== Given task A ==
Repeat the passage of the article on Bangladesh's cheap labor that runs from "In Bangladesh, the" to "education and skills.", word for word.

··· Document segment

Politics

The delusion of Bangladesh's cheap labour

Invest in human capital, promote high-skilled employment
Photo: SK Enamul Haq

In Bangladesh, the proportion of the population at or below working age is among the highest in the world and almost a third of the population is between ages 15-30. A young population means a young workforce full of innovation and productivity. However, youth unemployment in Bangladesh remains a festering wound to the economy -- the primary factors behind it being poverty, lack of education and skills. 

Opportunities of reaping the benefits of a demographic dividend -- the potential economic boost due to a young population -- are slipping away as we speak because a considerable portion of our (young) population remains unskilled and uneducated. While the garment industry is considered the golden goose of our economy, we are failing to capitalise on the once-in-a-lifetime demographic dividend by not producing adequate high-skilled labour. 

The mechanisms of our RMG sector, a prominent player in the country's economy, need to be highlighted to understand the link between the absence of a strong high-skilled workforce and a large pool of low-skilled workers glorified and categorised as "cheap labour". The RMG sector, owning the lion's share of export earnings, serves as a lens to explain why the nature of economic growth we're experiencing is not sustainable. 

The sector itself is not the problem; the fact that we are stuck in low-end manufacturing within the RMG industry is the real hurdle. While our RMG sector imports all its capital machinery and almost all raw materials even though we have production capabilities of thread and fabric, we're left with the arduous task of knitting, stitching and assembling, i.e. manual labour.

While garment industrialists and their politician friends conceal the ills of low-skilled labour (and that includes child labour) by calling it "cheap labour" and "a rich source of foreign investment that will boost the economy," it must be pointed out that it is problematic to equate cheap labour with competitiveness. When are we going to free ourselves of this delusion? As if competitiveness equates to an equal distribution of wealth the industry is raking in and the development of high skills among our workers, which is what we actually need? 

Are the skills of our country's young men and women forever going to be limited to menial tasks such as sewing, knitting, fishing, farming, selling tea, cleaning toilets, scrubbing floors and driving buses? Within no time, this demographic dividend may spell a demographic disaster with teeming multitudes of disillusioned, jobless men and women devoid of high skills needed to survive in an environment of cut-throat competition. 

At a press conference in his Secretariat office, Commerce Minister Tofail Ahmed proclaimed that "the dream will come true with the signing of the MoU" between BGMEA and China's Orient International with regard to setting up of manufacturing units in the largest RMG industrial park to be established in Gazaria of Munshiganj district. This grand 'RMG city' will consist of around 300 to 500 plots for RMG units.

If I may ask, Honourable Minister, what exactly is this 'dream' you speak of and more importantly, whose dream is it? Given that our beloved RMG sector has given us wonderful memories to cherish like the Rana Plaza disaster and the Tazreen fire that have claimed thousands of "cheap" lives, can it be that the RMG city is what Bangladeshi workers have been "dreaming" of all these years?                           

While Bangladesh remains the second-largest RMG hub after China, neighbouring India and the Philippines are dominating the world rankings of information technology outsourcing (ITO) by yielding high-skilled employment. So how is it that Bangladesh and India, with so much in common, -- cultural, religious, and linguistic ties, demographic dividends and liberalisation policies -- have gone down such different paths in terms of high-skilled employment generation?

······

== Given task B ==
In the records below, reproduce the lines from the line with "Given: Refresh the FTP panel" to the line with "will (x=303, y=274).", both included, without any changes.

··· Given data

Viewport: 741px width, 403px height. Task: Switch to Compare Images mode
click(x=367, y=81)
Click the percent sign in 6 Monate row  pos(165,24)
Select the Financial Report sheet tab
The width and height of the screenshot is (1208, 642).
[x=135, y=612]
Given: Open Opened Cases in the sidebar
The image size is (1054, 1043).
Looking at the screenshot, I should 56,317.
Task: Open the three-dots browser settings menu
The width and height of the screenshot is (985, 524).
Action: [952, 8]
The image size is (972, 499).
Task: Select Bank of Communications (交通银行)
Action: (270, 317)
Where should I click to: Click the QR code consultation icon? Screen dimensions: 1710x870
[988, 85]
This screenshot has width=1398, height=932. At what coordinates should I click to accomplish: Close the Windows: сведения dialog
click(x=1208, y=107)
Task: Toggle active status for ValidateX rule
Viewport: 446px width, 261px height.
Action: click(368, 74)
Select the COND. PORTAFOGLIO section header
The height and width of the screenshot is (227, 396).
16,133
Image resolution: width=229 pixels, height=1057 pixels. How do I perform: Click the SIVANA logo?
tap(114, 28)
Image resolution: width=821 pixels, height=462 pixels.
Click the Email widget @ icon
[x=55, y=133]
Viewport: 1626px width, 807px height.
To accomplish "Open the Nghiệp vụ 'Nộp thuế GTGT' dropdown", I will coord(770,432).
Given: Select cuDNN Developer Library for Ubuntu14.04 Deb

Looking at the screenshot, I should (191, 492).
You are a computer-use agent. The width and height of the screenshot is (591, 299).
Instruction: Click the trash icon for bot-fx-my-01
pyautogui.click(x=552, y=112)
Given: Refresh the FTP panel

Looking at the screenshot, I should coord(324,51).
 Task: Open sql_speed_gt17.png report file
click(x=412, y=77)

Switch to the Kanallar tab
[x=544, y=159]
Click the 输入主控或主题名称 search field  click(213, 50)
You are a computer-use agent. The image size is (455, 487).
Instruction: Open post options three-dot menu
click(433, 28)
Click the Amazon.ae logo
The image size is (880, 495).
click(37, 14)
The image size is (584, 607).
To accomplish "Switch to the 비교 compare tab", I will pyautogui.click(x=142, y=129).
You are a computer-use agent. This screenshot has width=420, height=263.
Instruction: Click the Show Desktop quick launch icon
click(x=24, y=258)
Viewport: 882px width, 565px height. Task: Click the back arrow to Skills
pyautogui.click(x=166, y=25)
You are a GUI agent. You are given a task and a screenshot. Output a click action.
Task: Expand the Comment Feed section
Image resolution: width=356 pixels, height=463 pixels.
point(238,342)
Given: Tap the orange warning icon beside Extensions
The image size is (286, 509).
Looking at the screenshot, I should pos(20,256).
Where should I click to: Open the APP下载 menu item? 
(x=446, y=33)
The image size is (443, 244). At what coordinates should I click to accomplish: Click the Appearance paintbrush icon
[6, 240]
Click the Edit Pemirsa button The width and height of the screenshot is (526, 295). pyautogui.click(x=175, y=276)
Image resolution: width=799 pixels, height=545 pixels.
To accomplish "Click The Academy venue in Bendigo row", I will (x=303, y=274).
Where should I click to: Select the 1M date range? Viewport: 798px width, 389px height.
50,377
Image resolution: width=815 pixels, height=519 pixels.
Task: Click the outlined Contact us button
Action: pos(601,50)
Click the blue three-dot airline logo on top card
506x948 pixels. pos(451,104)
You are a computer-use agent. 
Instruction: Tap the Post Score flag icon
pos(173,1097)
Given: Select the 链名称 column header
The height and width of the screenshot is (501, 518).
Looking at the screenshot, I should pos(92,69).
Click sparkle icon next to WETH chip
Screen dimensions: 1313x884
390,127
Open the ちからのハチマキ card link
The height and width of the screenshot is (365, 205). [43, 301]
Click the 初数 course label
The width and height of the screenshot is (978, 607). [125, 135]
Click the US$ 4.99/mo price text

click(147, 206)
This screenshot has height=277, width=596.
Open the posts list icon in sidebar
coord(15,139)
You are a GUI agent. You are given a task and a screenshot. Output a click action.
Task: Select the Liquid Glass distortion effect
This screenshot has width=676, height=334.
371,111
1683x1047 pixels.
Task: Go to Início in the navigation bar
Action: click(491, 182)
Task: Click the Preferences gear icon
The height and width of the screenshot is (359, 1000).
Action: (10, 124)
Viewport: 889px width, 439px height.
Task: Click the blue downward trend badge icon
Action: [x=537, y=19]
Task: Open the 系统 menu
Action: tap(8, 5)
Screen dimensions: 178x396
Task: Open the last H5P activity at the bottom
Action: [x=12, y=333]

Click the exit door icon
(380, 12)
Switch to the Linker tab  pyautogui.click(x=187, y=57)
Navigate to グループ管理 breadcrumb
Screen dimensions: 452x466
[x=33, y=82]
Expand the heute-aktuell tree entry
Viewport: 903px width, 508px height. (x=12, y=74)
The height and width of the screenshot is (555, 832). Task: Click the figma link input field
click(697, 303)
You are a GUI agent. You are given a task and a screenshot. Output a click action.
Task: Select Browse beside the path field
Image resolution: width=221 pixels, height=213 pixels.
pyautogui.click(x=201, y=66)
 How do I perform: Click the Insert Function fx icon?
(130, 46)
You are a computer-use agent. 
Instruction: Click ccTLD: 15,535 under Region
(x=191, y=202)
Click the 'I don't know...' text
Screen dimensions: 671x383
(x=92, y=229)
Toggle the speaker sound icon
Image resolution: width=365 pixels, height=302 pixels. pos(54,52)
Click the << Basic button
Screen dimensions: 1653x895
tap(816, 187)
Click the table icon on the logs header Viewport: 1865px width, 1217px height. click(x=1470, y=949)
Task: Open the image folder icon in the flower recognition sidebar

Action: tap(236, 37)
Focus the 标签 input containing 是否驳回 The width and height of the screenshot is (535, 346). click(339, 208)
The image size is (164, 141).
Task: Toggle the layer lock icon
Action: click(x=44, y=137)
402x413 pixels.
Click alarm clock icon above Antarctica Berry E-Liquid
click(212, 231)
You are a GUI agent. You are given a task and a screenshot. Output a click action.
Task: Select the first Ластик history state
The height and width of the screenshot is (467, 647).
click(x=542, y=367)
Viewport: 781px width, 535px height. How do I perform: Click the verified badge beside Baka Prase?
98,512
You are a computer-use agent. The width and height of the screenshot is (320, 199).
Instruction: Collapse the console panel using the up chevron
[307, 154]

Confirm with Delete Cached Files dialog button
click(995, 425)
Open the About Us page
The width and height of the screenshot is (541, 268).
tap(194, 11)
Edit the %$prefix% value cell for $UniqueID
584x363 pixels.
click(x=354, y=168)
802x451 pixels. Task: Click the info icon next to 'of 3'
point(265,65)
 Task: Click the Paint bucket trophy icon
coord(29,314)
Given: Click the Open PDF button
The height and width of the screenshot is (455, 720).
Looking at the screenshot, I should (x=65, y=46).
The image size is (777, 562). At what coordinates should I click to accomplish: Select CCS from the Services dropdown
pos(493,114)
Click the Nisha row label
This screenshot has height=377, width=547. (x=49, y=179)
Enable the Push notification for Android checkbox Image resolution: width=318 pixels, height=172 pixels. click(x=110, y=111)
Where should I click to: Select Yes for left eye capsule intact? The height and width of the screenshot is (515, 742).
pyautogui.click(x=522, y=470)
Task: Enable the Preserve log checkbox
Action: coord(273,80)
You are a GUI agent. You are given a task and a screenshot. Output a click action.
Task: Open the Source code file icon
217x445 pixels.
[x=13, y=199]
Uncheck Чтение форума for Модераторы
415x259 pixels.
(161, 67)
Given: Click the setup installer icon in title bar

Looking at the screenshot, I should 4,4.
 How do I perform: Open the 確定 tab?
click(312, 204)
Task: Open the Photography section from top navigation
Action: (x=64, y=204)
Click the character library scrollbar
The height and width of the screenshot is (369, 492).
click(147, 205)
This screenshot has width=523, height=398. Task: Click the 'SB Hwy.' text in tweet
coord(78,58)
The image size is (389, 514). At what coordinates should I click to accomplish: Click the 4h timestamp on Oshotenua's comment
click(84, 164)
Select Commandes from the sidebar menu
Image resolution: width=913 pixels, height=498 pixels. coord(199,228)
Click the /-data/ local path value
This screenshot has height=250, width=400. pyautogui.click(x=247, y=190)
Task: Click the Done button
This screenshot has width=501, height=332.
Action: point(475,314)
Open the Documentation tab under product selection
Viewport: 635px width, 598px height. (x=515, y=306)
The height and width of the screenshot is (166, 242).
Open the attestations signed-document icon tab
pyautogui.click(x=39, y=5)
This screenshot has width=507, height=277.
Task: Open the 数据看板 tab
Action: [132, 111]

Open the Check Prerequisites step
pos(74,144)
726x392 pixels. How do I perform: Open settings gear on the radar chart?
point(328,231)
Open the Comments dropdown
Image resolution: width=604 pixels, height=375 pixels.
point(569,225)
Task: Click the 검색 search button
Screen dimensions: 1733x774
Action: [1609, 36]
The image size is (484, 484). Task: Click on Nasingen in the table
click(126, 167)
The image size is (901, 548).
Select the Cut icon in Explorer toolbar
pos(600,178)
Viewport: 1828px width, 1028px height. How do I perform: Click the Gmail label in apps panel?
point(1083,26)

······

== Exercise answer A ==
In Bangladesh, the proportion of the population at or below working age is among the highest in the world and almost a third of the population is between ages 15-30. A young population means a young workforce full of innovation and productivity. However, youth unemployment in Bangladesh remains a festering wound to the economy -- the primary factors behind it being poverty, lack of education and skills.

== Exercise answer B ==
Given: Refresh the FTP panel

Looking at the screenshot, I should coord(324,51).
 Task: Open sql_speed_gt17.png report file
click(x=412, y=77)

Switch to the Kanallar tab
[x=544, y=159]
Click the 输入主控或主题名称 search field  click(213, 50)
You are a computer-use agent. The image size is (455, 487).
Instruction: Open post options three-dot menu
click(433, 28)
Click the Amazon.ae logo
The image size is (880, 495).
click(37, 14)
The image size is (584, 607).
To accomplish "Switch to the 비교 compare tab", I will pyautogui.click(x=142, y=129).
You are a computer-use agent. This screenshot has width=420, height=263.
Instruction: Click the Show Desktop quick launch icon
click(x=24, y=258)
Viewport: 882px width, 565px height. Task: Click the back arrow to Skills
pyautogui.click(x=166, y=25)
You are a GUI agent. You are given a task and a screenshot. Output a click action.
Task: Expand the Comment Feed section
Image resolution: width=356 pixels, height=463 pixels.
point(238,342)
Given: Tap the orange warning icon beside Extensions
The image size is (286, 509).
Looking at the screenshot, I should pos(20,256).
Where should I click to: Open the APP下载 menu item? 
(x=446, y=33)
The image size is (443, 244). At what coordinates should I click to accomplish: Click the Appearance paintbrush icon
[6, 240]
Click the Edit Pemirsa button The width and height of the screenshot is (526, 295). pyautogui.click(x=175, y=276)
Image resolution: width=799 pixels, height=545 pixels.
To accomplish "Click The Academy venue in Bendigo row", I will (x=303, y=274).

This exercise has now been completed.